The Coens like to toy with audience expectations. When we first hear Mike on the phone, we recognize the same flat upper-Midwest accent with which we've become familiar -- and so, we're taken aback to discover that Mike is Asian-American. But is it a gimmick or does it matter? Mike himself plays against type. Almost everyone in the film (although not Carl Showalter, the excitable talkative funny-looking guy who's destined for the wood-chipper) is laconic and stoical. Mike's bawling opposes him to both the stereotypical impassive Asian as well as to the stereotypical low-key Swedish Lutheran. But can his display of sentiment be trusted? Mike is no less insane than Gaear Grimsrud, the psychopathic killer, but he’s addled in a sweeter way. He wants desperately to be part of a family. It's because of this longing that he harasses Linda Cooksey and fantasizes a romance with Marge. In its own Coenesque way, Fargo is a film that extols families. Although the Lundegaards are not a good model, Marge and Norm are emphatically in the process of creating a good and decent family. So perhaps, taken all together, the Mike Yamagita episode adds an unexpected quirky element to the film, challenges ethnic assumptions, and reinforces, in a 'funny kind of way,' Fargo's family values.

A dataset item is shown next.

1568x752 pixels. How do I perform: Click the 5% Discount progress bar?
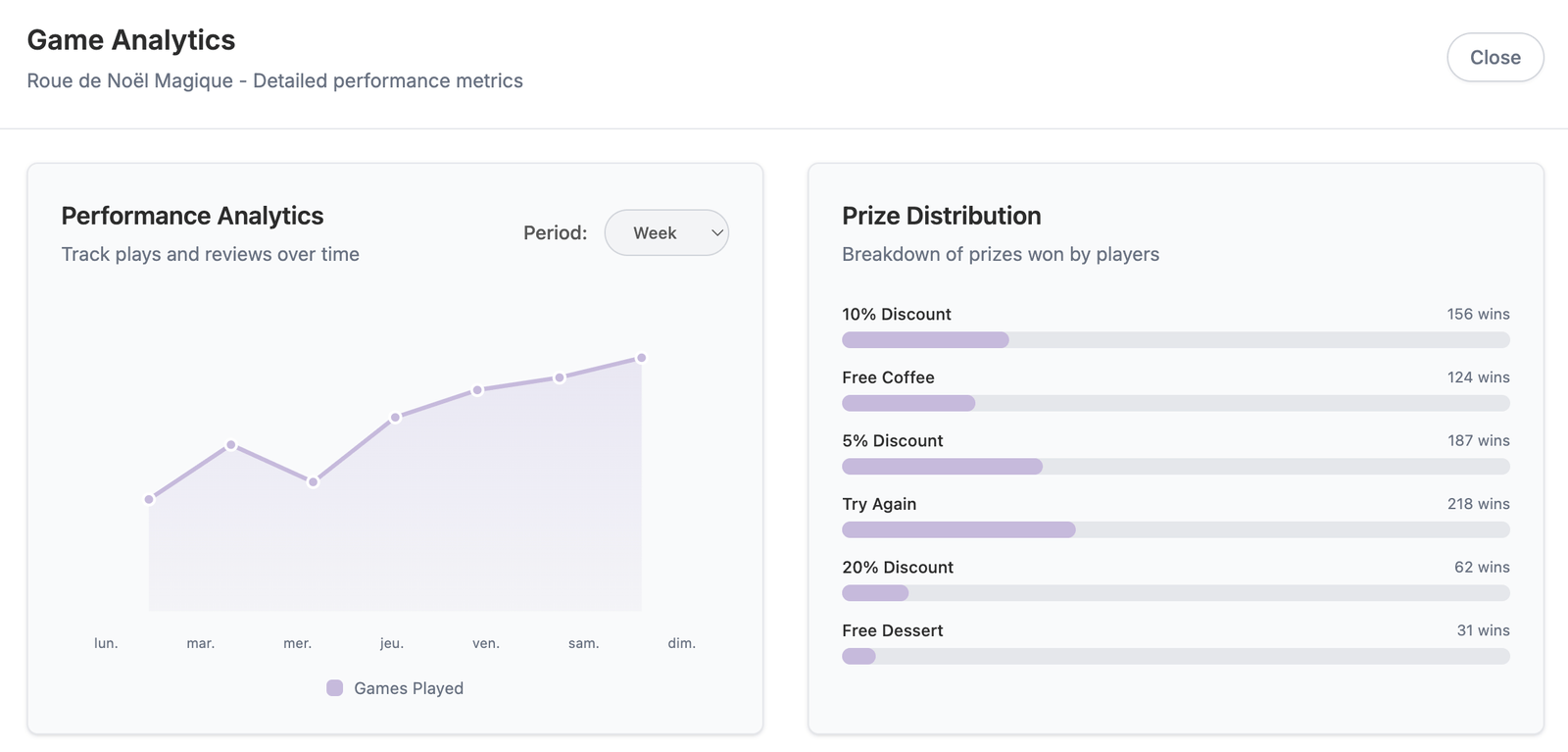pos(1175,467)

The Mike Yamagita subplot also deepens the character of Marge Gunderson. Although she’s interested in Mike--she primps for their "date" -- she’s not a bit flirtatious. There must be hundreds of policiers in which the tough cop engages in gratuitous sex, but Marge is not that kind of policeperson. When she confines Mike to his side of the table, she reinforces her status as the moral center of an otherwise amoral film. But Mike catches her off guard and she’s not nearly as discerning in fancy duds as she would be if she were in uniform. The Fargo screenplay describes Mike as “bald, paunching.” (The coinage “paunching” must mean “becoming paunchy.”) By changing direction and casting the handsome Korean-American actor Steve Park,-- a native of Vestal, New York, by the way -- in the role of Mike Yamagita, the film makes him less pathetic and more sexual. While Marge does resist, she’s curious enough about him to make it her business to investigate. She ably balances restraint with curiosity.

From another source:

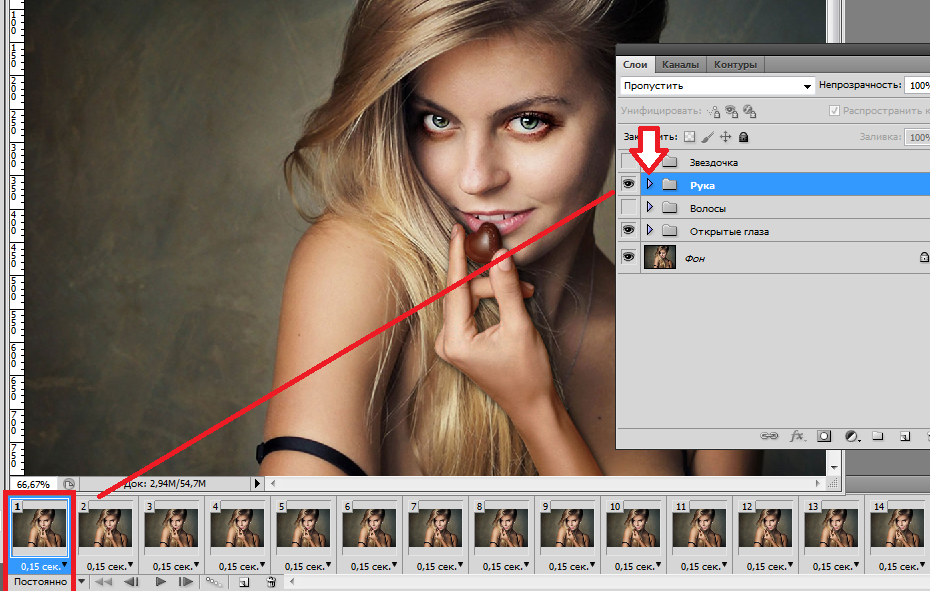Create a new layer group
The height and width of the screenshot is (591, 930).
pyautogui.click(x=877, y=437)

Finally, there’s a broad sketchy parallel between the Mike Yamagita sequence and the main action of the film. Jerry Lundegaard attempts a scam that endangers his wife; Mike Yamagita attempts a similar scam when he tries to insinuate himself into Marge’s life by, so to speak, 'killing' his imaginary wife. Marge thwarts both scams.
Three different approaches, then: one about Mike, one about Marge, and one about plot parallels. But has the heart of this mystery been plucked? Do we now know what Mike Yamagita is doing in Fargo? I don't think so. Is there anyone out there in the cinemablogosphere who can improve on these suggestions?